Common pitfall: kubectl get pods truncates long status strings. Always use kubectl describe pod for the full picture, especially the Events section.
Check 2: Exit codes from CrashLoopBackOff¶
Command: kubectl describe pod <pod> | grep -A10 "Last State:" — shows the exit code of the previous container run.
What you're looking for: Exit Code 1 = app error. Exit Code 137 = OOMKilled. Exit Code 139 = segfault. Exit Code 0 = container exited cleanly (wrong process type). Exit Codes 126/127 = command not found/permission.

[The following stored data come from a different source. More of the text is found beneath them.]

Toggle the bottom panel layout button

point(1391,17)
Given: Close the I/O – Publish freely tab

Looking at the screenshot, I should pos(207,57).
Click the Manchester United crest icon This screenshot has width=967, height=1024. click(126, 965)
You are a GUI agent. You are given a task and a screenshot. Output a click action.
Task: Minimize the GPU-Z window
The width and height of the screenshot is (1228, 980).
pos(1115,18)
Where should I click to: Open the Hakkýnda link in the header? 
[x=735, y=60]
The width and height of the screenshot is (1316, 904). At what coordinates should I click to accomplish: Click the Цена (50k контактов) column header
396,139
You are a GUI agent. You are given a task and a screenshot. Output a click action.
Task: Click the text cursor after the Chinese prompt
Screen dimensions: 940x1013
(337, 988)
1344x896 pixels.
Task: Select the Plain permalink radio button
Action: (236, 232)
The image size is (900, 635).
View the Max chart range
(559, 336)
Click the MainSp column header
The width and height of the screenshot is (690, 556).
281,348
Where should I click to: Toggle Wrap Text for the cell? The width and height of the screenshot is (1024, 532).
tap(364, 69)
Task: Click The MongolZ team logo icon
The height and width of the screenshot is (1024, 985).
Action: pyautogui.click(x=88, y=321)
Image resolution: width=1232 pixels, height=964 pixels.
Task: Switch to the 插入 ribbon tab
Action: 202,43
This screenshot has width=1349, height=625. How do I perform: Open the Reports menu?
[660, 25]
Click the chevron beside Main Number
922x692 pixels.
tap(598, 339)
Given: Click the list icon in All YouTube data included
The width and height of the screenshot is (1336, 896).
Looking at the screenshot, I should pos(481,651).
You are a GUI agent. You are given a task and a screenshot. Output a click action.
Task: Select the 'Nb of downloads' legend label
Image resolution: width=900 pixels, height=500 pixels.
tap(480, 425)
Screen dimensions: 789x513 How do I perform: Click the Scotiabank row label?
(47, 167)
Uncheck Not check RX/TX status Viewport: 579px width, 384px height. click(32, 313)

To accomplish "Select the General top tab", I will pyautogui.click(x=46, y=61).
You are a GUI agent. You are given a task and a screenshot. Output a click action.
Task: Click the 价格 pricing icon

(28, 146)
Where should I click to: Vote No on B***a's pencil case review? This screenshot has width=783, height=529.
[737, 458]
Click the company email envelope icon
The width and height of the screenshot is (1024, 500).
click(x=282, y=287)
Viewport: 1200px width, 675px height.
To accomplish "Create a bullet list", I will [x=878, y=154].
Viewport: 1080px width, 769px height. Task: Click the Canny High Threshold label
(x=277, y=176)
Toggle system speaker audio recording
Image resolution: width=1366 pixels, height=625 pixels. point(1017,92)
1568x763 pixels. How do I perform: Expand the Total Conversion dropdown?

Common pitfall: The "Exit Code" shown in kubectl describe is the exit code of the previous run, not the current one. If the pod just started, you may see the current container's state as "Running" before it crashes again.
Check 3: Previous container logs¶
Command: kubectl logs <pod> --previous -n <namespace> and kubectl logs <pod> --previous -c <container> -n <namespace> for multi-container pods.
What you're looking for: Error messages printed just before the process exited. Most apps log their fatal errors.
Common pitfall: If the container died before the app could write logs, --previous returns empty. In that case, use kubectl debug to create a copy of the pod with an interactive shell and inspect the filesystem.
Check 4: ImagePullBackOff image inspection¶
Command: kubectl describe pod <pod> | grep "Failed to pull" — this shows the actual Docker registry error message including "not found", "unauthorized", "connection refused".
What you're looking for: The exact error from the registry. "manifest unknown" = tag doesn't exist. "unauthorized" = auth failure. "connection refused" = network issue.
Common pitfall: Tags like latest may have been overwritten in the registry. Always use immutable digest-pinned or semver-tagged images in production.
Check 5: Pending — scheduler Events¶
Command: kubectl describe pod <pod> | tail -30 — the Events section shows the scheduler's rejection reason with full detail.
What you're looking for: "0/3 nodes are available: 3 Insufficient memory" or "no nodes matched node selector" or "had volume node affinity conflict".
Common pitfall: Nodes that are NotReady or have taints won't appear as "available" in the scheduler message even if they have resources. Check kubectl get nodes — a NotReady node looks like a resource shortage.
Check 6: Init container logs¶
Command: kubectl logs <pod> -c <init-container-name> — you must specify the init container name with -c. List all containers: kubectl get pod <pod> -o jsonpath='{.spec.initContainers[*].name}'.
What you're looking for: Init containers often run migrations, wait-for-service checks, or secret injection. Look for connection errors, SQL errors, or file permission errors.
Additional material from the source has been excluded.